--- PROVIDED RECORDS Enclosed Below ---

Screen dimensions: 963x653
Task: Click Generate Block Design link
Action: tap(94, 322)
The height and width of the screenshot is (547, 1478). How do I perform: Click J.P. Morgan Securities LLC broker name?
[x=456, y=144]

--- End of Enclosed PROVIDED RECORDS ---
--- PROVIDED RECORDS Enclosed Below ---

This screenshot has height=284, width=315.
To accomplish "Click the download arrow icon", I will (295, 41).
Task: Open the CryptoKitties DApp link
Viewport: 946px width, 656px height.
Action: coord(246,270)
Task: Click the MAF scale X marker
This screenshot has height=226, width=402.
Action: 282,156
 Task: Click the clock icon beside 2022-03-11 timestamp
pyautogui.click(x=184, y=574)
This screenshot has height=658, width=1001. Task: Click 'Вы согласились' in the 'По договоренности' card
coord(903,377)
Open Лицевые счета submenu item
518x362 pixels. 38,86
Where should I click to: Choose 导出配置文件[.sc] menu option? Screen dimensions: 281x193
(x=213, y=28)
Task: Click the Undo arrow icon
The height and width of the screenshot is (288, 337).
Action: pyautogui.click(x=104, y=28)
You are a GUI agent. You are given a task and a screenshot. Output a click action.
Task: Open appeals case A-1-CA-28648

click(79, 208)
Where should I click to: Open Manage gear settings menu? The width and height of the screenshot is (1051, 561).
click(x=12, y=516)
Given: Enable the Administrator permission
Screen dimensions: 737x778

--- End of Enclosed PROVIDED RECORDS ---
--- PROVIDED RECORDS Enclosed Below ---

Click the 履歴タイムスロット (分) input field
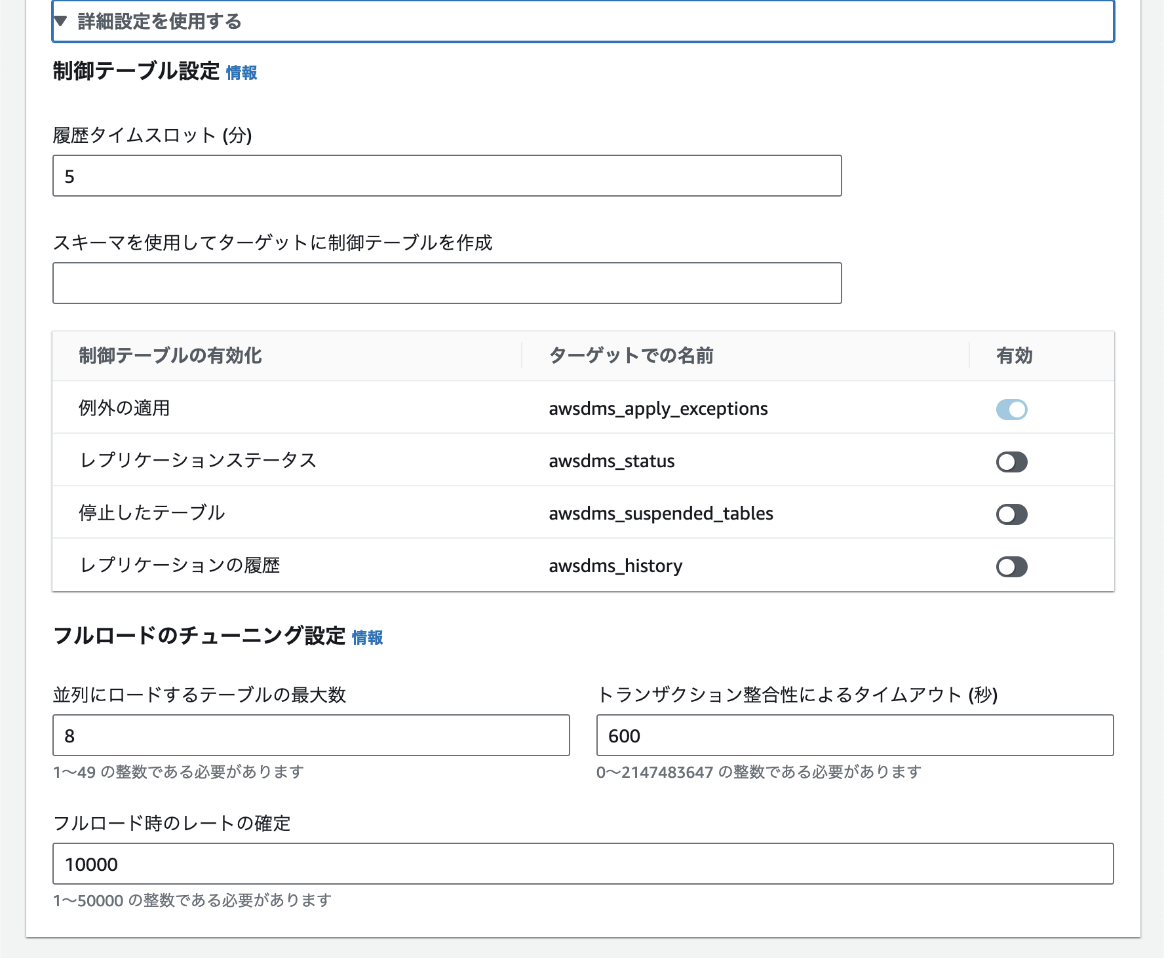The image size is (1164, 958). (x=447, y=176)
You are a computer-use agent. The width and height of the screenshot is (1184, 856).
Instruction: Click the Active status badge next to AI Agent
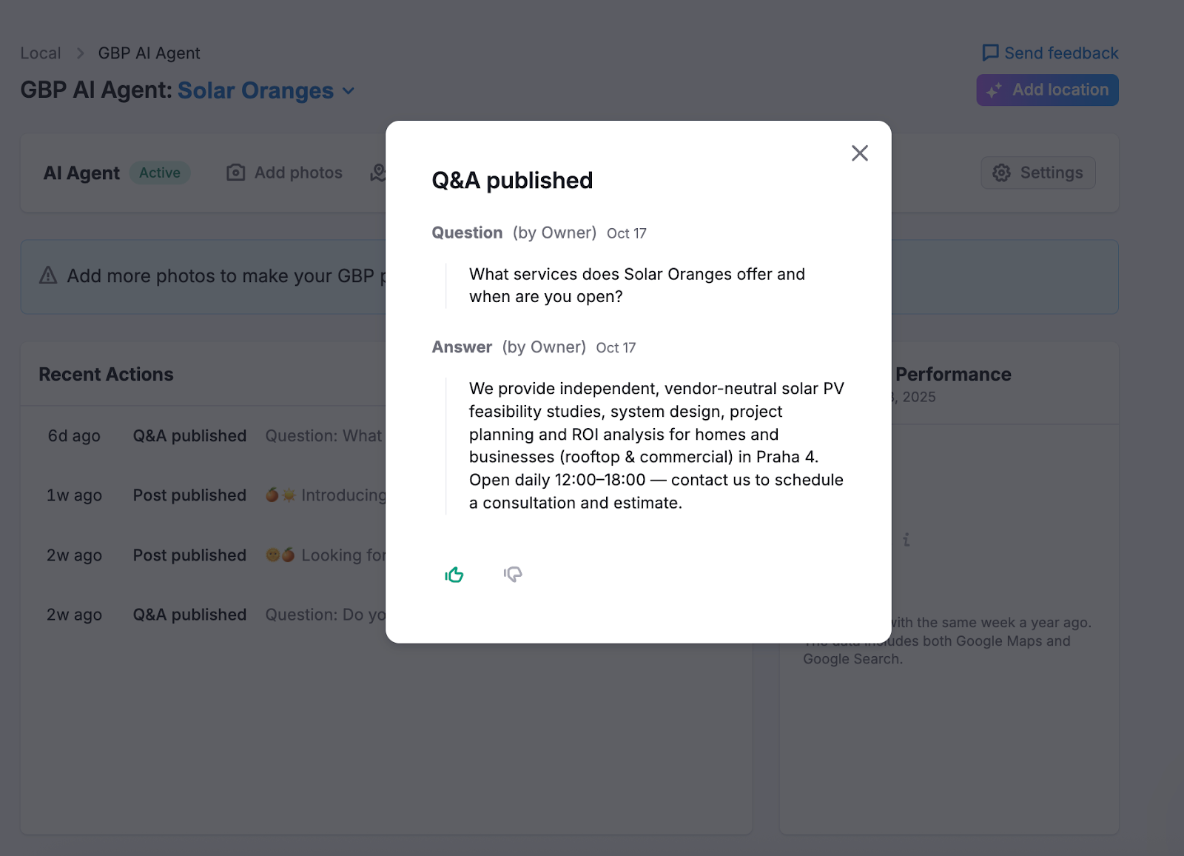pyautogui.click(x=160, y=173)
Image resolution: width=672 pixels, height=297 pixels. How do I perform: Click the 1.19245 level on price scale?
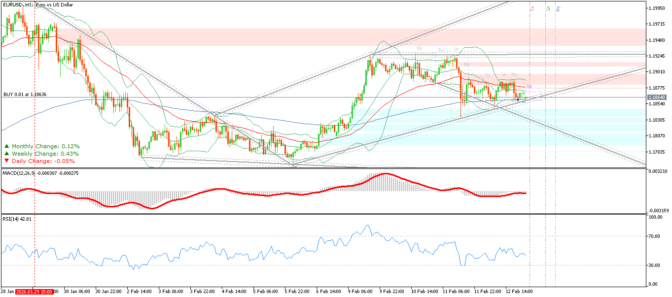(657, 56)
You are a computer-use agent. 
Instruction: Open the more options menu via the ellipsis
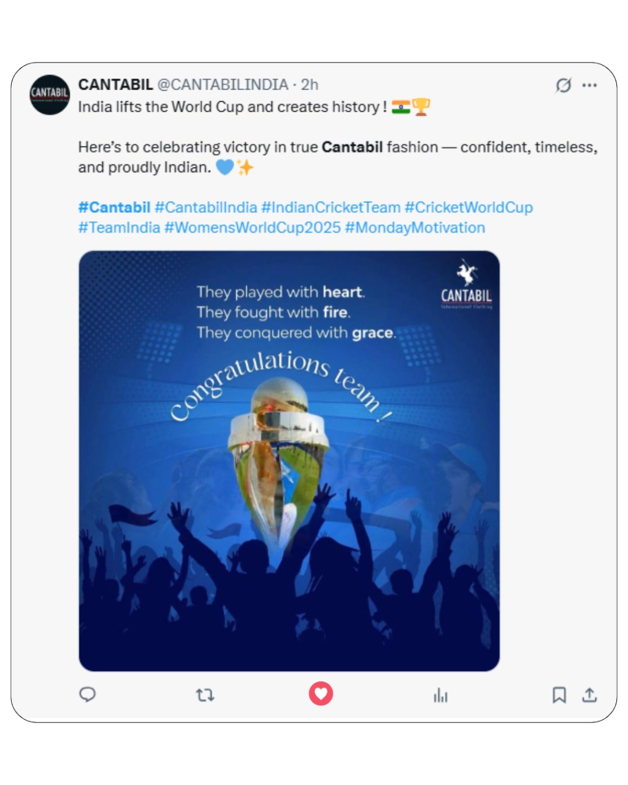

--- End of Enclosed PROVIDED RECORDS ---

**TASK DETAILS:** Write out exactly the lines above between the one with "Instruction: Click the" and the one with "Instruction: Open the", inclusive, with pictures left out.

**TASK RESPONSE:**
Instruction: Click the Active status badge next to AI Agent
pyautogui.click(x=160, y=173)
Image resolution: width=672 pixels, height=297 pixels. How do I perform: Click the 1.19245 level on price scale?
(657, 56)
You are a computer-use agent. 
Instruction: Open the more options menu via the ellipsis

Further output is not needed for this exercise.